He struck across country for the treads of the Wabbly once more. He saw a school-house. The Wabbly had passed within a hundred yards of it. The school-house seemed deserted. Then the Sergeant saw the hole in its roof. Then he caught the infinitely faint taint of gas.
“Mighty anxious,” said Sergeant Walpole woodenly, “not to let news get ahead of ’em. Yeah…. If it busts on places without warnin’, it’ll have that much easier work. I hope I’m in on the party when we get this damn thing.”
There was no use in approaching the school-house, though he had a gas-mask now. Sergeant Walpole went on.
PART III
“… The Wabbly made no attempt to do purely military
damage. The Enemy command realized that the destruction
of civilian morale was even more important than the
destruction of munitions factories. In this, the Enemy
displayed the same acumen that makes the war a fruitful
subject of study to the strategic student.” (Strategic
Lessons of the War of 1941-43.–U. S. War College.
Pp. 81-82.)
At nightfall the monster swerved suddenly and moved with greater speed. It showed no lights. It did not even make very much noise. Then the second flight of home-defense planes made their attack. Sergeant Walpole heard them droning overhead. He lit a fire instantly. A little helicopter dropped from the blackness above him and he began to heap dirt desperately on the blaze.
“Who’s there?” demanded a voice.
“Sergeant Walpole, Post Fourteen, Eastern Coast Observation,” said the Sergeant in a military manner. “Beg to report, sir, that the dinkus that brought down the other ships is housed in that big bulge on top of the Wabbly.”
“Get in,” said the voice.
The Sergeant obeyed.
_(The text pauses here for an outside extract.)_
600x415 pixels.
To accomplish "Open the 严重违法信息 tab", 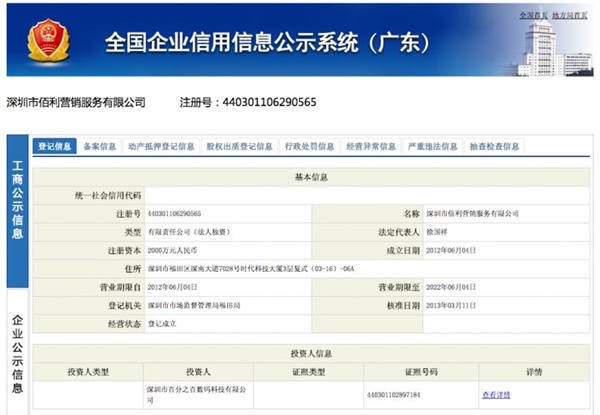I will click(x=431, y=147).
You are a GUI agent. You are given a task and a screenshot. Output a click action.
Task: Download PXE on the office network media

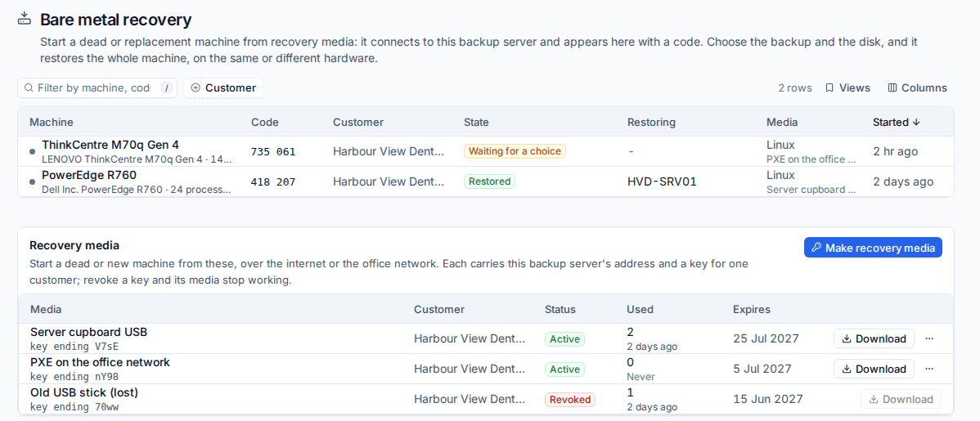pyautogui.click(x=874, y=369)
With a purring noise the helicopter shot upward. Then something went off in mid-sky, miles ahead, where a faint humming noise had announced the flight of attack-planes. A lurid, crackling detonation lit up the sky. One of the ships of the night-flying squadron. From the helicopter they could see the rest of the flight limned clearly in the flash of the explosion. Instantly thereafter there was another such flash. Then another.
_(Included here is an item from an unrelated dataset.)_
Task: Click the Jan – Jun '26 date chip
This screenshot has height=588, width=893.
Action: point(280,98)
“Three,” said the voice beside Sergeant Walpole. Another flash. “Four….” The invisible operator of the screw-lifted ship was very calm about it. “Five. Six.” The explosions lit the sky. Presently he said grimly. “That’s all of them. I’d better report it.”
* * * * *
He was silent for a while. Sergeant Walpole saw his hand flicking a key up and down in the faint light of radio bulbs.
“Now shoot the works,” said the helicopter man evenly. “All the ships that attacked this afternoon went down. One of them started to report, but didn’t get but two words through. What did that damned thing use on them?”
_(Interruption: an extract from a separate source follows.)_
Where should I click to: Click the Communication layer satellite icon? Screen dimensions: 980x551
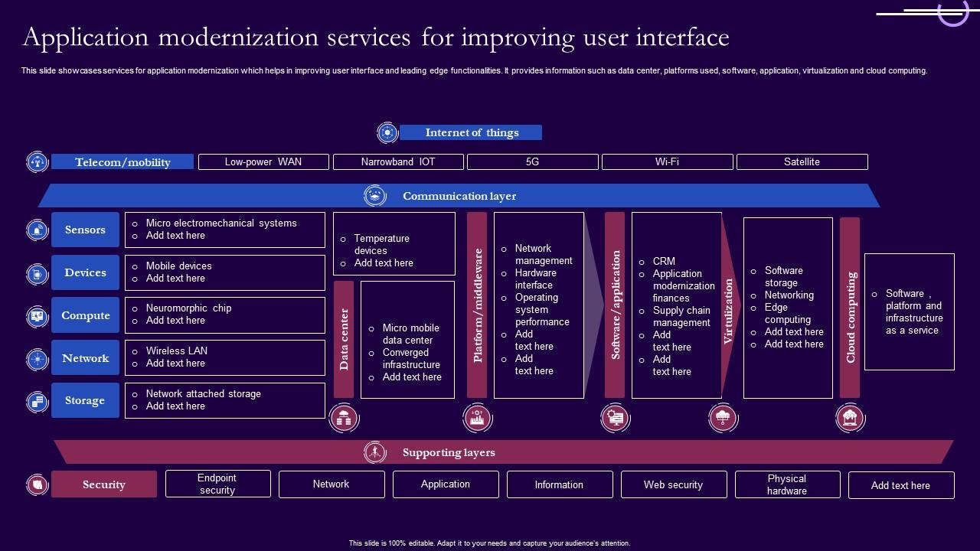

“A dinkus on top, sir,” said Sergeant Walpole formally. “I’d found a monocycle, sir, and was trailing the thing. I’d come to the top of a hill and seen it moving through a pine-wood, crashing down the trees in front of it like they wasn’t there. Then a egg came down from Gawd-knows-where up aloft. I stopped up my ears, thinkin’ it was aimin’ for me. Then I seen the ships. Two of ’em were fallin’. They landed, an’ I heard a coupla other explosions. Little ones, they sounded like.”
The helicopter man’s wrist was flicking up and down.
“Little ones!” he said sardonically. “Those ships were carrying five-hundred-pound bombs! It was those you heard going off!”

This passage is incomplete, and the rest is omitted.